Он находился в нем всегда.
Пока барабанщик продолжал бить ритм.
Ему снился сон. Он шел по пыльной дороге, с удовольствием загребая босыми ногами песок. Ему даже не надо было оглядываться вокруг. Вся местность была хорошо знакома. Изучена не только глазами, а и записана языком тела.
Вот там левее растет много сочной травы, потому что места там сырые из-за протекающей рядом речушки, а вот в том лесочке всегда много грибов. Он мог закрыть глаза и ноги сами привели бы его домой, где вкусно пахнет свежеиспеченным хлебом и молоком. Дом в котором все сделано с любовью и где с любовью его ждут домой, все, даже взлохмаченный пес.
Сны он не видел давно, погружался в какую- то мучительную тьму и пробуждался по первому шороху идущего надсмотрщика. Сегодня он проснулся сам, долго сидел уставившись в палубу немигающим взглядом и пытался понять, что же он чувствует, не было тоски, как обычно, и раздирающих горло слез вместо этого он чувствовал покой, как будто принял единственно верное решение, осталось только понять – какое. Весь день ему не давали сосредоточиться суетящиеся турки.
По всем признакам ожидался шторм и турки выжимали из рабов все что могли усердствуя в своей агрессии.
Давно не испытываемое раздражение поднималось внутри и казалось, что надсмотрщики тоже это чувствуют и звереют еще больше. Ближе к обеду они чуть поуспокоились оставив всех в покое.
Привычные покалывающие кожу мурашки передаваясь от вибрирующего барабана, неумолимо накрывали все тело с головой и мозг медленно и с наслаждением погружался в измененное состояние.
Он парил над дромоном, не чувствуя боли в исполосованной кнутом спине, не чувствуя ничего, кроме чистоты бегущих мыслей. Он летел туда, где лохматый пес в сумерках задорно лает на свернувшегося клубком ежа, и женский родной голос, смеясь, зовет его вернуться в дом. Он стремился туда, и в тоже время видел ряды согнутых спин, ритмично, в унисон, работающих с веслом. Он видел себя, управляющего этим процессом, и турков, суетливо бегающих по палубе.

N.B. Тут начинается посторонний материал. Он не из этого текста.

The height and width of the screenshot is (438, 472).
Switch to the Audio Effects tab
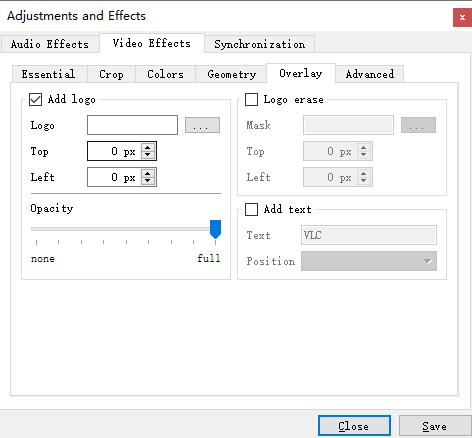pos(50,44)
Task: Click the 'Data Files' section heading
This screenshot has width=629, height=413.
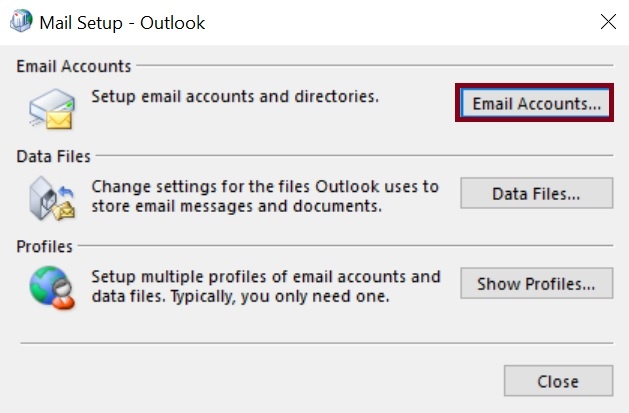Action: click(x=54, y=156)
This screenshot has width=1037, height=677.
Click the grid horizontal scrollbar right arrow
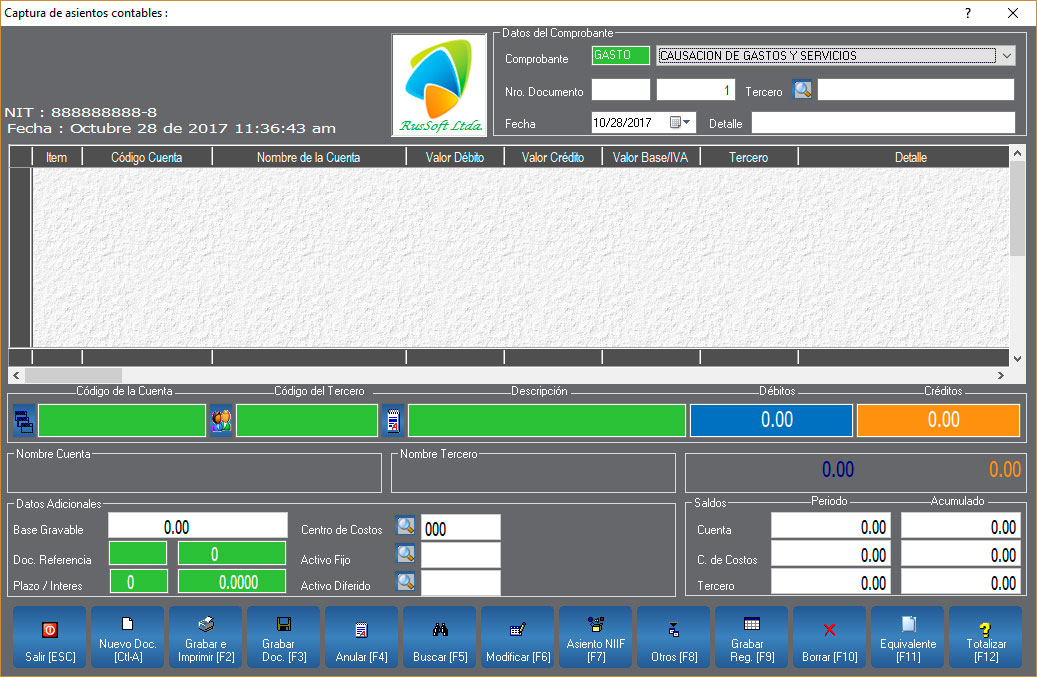[1000, 375]
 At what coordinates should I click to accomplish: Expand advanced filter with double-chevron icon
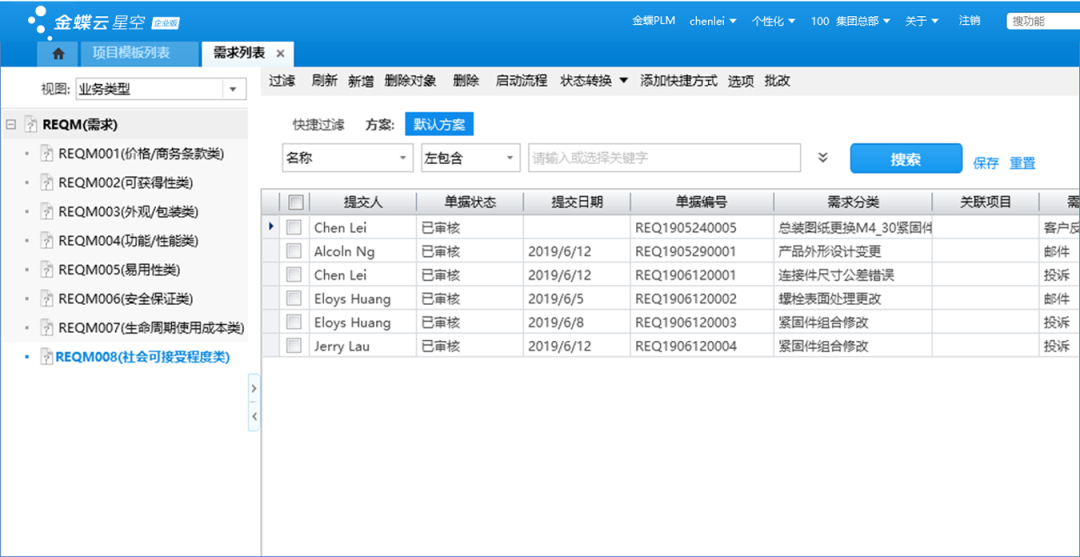(823, 158)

Из мешанины не оформившихся мыслей образов и чувств у него возникло, что-то очень похожее скорей на порыв, чем четко продуманное решение, он отпустил себя на волю позволив внутреннему себе сделать то, что он считает нужным. Возможно так бы он сейчас наблюдал за действиями своего ребенка, позволив ему в первый раз взять в руки инструмент, доверяя, но всегда находясь рядом для того, что бы в нужный момент подкорректировать, подсказать, помочь.
Он руководствовался не разумом, потому что разум пребывал в страхе, из которого плохой советчик ,он доверил это дело душе.
Вскинув голову, смотрел на грозовые облака на горизонте и впервые за много времени, свет надежды заполнил его изнутри. Впервые за много месяцев он поверил, что боги предоставили им всем шанс. Благодарно улыбнувшись, он бросил последний взгляд на небо точно зная, что как бы не хлестали их надсмотрщики шторма им не избежать и сосредоточился на сидящих на нижней палубе.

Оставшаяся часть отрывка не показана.